A little over three hours after the quake, dozens of SAR volunteers in red fleeces, all-weather pants and hiking boots are gathered in a parking lot in Hveragerdi, waiting for orders from their command center. Emil Jonsson, an electrician by trade from a suburb of Reykjavik, got a call from his unit within 15 minutes of the tremor. He has already finished going through houses in the area to assess any damage. "The houses were okay, but everything inside had fallen," says Jonsson. "Now I'm waiting for another job."

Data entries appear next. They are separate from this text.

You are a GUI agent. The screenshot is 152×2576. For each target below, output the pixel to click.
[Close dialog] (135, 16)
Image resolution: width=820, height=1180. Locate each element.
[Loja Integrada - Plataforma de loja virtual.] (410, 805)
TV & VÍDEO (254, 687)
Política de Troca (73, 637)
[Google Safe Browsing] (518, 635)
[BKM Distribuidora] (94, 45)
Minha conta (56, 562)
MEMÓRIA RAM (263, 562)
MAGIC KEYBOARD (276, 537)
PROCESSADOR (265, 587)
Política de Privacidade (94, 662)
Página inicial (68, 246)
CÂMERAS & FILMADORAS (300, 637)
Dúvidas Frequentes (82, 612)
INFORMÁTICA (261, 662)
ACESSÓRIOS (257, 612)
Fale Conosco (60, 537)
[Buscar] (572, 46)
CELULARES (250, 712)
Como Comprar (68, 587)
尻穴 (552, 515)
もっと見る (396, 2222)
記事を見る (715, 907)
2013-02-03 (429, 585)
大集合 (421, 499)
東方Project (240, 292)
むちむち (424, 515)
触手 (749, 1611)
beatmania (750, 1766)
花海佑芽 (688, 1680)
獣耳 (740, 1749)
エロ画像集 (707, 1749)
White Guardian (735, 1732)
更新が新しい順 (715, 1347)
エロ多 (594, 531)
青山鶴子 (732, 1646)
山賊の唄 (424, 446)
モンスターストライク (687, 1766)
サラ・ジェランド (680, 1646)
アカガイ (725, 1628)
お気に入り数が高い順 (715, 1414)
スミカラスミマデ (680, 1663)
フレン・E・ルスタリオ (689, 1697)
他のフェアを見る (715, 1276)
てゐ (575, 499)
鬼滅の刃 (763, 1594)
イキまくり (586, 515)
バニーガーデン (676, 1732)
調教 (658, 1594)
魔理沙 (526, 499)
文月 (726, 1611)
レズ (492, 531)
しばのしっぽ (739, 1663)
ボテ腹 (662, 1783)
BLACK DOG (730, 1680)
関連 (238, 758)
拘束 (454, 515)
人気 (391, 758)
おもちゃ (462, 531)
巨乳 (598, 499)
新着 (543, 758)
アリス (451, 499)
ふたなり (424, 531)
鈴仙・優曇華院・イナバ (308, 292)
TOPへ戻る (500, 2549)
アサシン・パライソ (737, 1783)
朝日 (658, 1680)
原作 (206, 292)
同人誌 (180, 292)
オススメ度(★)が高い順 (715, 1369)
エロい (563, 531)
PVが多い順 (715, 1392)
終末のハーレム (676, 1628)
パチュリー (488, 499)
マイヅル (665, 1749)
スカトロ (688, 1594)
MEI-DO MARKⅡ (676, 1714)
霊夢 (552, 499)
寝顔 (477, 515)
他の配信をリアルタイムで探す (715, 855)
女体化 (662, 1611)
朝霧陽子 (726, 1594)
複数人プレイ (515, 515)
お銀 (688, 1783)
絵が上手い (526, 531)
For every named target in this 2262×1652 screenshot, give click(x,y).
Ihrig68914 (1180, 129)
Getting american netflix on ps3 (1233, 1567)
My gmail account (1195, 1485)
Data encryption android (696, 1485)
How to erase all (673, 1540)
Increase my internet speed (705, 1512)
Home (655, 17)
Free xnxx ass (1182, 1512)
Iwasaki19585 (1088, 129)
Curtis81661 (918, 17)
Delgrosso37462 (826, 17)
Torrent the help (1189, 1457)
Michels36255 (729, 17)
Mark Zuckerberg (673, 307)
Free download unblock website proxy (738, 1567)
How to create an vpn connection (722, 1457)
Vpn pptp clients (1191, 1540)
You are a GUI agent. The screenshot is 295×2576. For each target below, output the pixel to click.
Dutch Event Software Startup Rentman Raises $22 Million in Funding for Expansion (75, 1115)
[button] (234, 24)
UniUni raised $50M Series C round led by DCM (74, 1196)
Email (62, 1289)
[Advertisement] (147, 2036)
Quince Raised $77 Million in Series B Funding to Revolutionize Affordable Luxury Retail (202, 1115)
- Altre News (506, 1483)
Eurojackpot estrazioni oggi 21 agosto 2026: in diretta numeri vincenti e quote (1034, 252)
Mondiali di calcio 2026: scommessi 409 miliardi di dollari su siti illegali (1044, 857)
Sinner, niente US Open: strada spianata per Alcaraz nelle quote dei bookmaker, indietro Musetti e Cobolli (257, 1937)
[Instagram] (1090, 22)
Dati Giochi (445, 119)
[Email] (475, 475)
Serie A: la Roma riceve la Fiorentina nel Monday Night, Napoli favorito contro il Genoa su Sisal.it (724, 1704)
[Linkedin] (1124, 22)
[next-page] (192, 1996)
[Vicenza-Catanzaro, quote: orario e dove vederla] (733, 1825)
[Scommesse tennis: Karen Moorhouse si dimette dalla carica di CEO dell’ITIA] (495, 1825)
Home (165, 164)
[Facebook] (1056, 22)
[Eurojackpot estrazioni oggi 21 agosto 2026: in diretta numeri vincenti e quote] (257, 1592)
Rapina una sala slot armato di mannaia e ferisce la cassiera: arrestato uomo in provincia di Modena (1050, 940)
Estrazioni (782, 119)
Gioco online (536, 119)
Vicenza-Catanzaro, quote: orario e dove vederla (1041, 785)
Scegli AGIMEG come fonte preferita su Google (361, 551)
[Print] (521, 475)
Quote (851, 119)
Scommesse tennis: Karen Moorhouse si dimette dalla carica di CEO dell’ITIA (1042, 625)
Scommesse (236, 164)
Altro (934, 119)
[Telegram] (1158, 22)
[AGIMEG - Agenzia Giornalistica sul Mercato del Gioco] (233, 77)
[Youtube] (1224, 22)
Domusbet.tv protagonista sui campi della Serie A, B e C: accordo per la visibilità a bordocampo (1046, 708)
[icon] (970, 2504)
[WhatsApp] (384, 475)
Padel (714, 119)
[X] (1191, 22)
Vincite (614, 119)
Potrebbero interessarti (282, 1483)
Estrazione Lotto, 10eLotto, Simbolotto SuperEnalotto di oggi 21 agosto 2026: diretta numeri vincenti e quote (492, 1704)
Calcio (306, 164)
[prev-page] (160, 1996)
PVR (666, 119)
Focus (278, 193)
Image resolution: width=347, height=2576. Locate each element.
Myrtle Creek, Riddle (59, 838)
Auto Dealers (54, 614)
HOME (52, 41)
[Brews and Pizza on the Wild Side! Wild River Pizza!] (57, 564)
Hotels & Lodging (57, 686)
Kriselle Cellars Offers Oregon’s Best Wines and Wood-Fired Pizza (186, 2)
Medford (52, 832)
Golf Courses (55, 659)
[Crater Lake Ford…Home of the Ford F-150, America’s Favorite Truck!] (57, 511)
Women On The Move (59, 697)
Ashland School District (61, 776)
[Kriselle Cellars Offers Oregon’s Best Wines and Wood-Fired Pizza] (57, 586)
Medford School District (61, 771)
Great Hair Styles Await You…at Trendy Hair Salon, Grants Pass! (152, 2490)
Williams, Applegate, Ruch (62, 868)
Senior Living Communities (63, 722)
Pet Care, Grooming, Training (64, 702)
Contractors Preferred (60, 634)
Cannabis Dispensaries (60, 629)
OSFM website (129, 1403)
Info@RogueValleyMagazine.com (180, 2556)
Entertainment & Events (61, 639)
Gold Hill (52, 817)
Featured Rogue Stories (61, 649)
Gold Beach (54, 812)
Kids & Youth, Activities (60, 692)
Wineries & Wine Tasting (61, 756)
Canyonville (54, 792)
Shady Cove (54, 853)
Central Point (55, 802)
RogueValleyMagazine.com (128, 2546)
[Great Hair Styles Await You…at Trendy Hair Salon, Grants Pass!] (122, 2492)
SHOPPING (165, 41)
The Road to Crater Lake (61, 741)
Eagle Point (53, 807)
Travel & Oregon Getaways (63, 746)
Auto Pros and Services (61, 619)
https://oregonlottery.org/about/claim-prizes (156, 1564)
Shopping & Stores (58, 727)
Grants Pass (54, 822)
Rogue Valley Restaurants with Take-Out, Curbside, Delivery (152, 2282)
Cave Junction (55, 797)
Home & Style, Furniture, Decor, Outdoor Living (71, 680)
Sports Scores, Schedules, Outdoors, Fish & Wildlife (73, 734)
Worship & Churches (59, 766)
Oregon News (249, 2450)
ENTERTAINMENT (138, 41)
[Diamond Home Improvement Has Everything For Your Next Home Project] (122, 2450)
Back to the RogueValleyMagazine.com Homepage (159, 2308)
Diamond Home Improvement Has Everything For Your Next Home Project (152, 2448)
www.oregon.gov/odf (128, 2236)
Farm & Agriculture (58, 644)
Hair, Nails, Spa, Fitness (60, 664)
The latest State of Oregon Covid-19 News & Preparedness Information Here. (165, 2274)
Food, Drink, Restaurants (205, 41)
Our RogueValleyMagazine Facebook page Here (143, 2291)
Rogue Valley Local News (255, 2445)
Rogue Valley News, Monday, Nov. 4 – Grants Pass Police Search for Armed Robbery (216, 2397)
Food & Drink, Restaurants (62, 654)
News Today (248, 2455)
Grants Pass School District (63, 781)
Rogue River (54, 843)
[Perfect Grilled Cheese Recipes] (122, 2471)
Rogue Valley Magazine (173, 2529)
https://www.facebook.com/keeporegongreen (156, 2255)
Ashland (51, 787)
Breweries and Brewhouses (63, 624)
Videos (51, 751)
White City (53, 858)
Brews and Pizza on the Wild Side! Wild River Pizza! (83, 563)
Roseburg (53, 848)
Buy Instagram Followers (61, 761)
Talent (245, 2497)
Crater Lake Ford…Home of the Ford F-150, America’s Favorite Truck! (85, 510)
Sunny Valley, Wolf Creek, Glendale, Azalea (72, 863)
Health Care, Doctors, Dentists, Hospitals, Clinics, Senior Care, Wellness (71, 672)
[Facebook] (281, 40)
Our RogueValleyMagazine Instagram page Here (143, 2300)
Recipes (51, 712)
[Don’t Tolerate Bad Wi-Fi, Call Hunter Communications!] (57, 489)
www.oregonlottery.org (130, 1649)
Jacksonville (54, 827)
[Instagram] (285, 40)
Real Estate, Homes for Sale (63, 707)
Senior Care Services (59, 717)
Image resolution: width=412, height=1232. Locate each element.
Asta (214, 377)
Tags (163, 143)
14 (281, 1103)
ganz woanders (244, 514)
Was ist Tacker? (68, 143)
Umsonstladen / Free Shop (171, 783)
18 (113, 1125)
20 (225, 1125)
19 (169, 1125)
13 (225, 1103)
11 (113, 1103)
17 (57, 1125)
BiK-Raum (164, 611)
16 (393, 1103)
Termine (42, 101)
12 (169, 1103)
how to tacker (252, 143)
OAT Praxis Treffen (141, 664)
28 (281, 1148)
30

Ten minutes along the road past the wide green fields of sheep farms, an orange tent stands alongside a mobile command center outside Selfloss' police headquarters. The street is lined with white SUVs rigged with thick antennae and monster tires, while dozens of uniformed police officers mill about drinking coffee and smoking. Police Chief Kjartansson surveys the disarray in his headquarters, littered with scattered papers and filing cabinets. "If somebody had been taking their passport picture an hour earlier, you can see what would have happened," he notes, pointing to the tall metal column that has fallen on the precise spot where people sit to be photographed. At the door of another office, a bookshelf has collapsed onto a chair. "If somebody had been sitting at that desk," he says, not finishing his sentence.
Modern Iceland has been remarkably lucky in the face of its unpredictable geography. Past centuries may have seen catastrophic natural disasters, but the worst in the nation's recent history was a series of avalanches in the 1990s that killed over 30 people. But if the hundreds of volunteers, the dozens of converted emergency 4x4s, the strategic maps and the shelter tents seem like overkill in response to the day's minor toll, they also reflect the fragility and communal sense of responsibility fostered by Iceland's isolation. Since the U.S. military pulled out in 2006, Icelanders take the manifestations of their isolation whether it's a lack of fresh produce or facing the forces of nature without any immediate help with a Nordic stiff upper lip. As evening approaches in Hveragerdi, a small town built on a geothermal field so active that geysers have been known to spontaneously sprout in people's backyards, two boys bounce a pair of basketballs past the squadron of SAR volunteers. Did they feel the quake? "Yeah!" says Thorarinn Fridricksson, dribbling his ball. "We ran outside. I was laughing."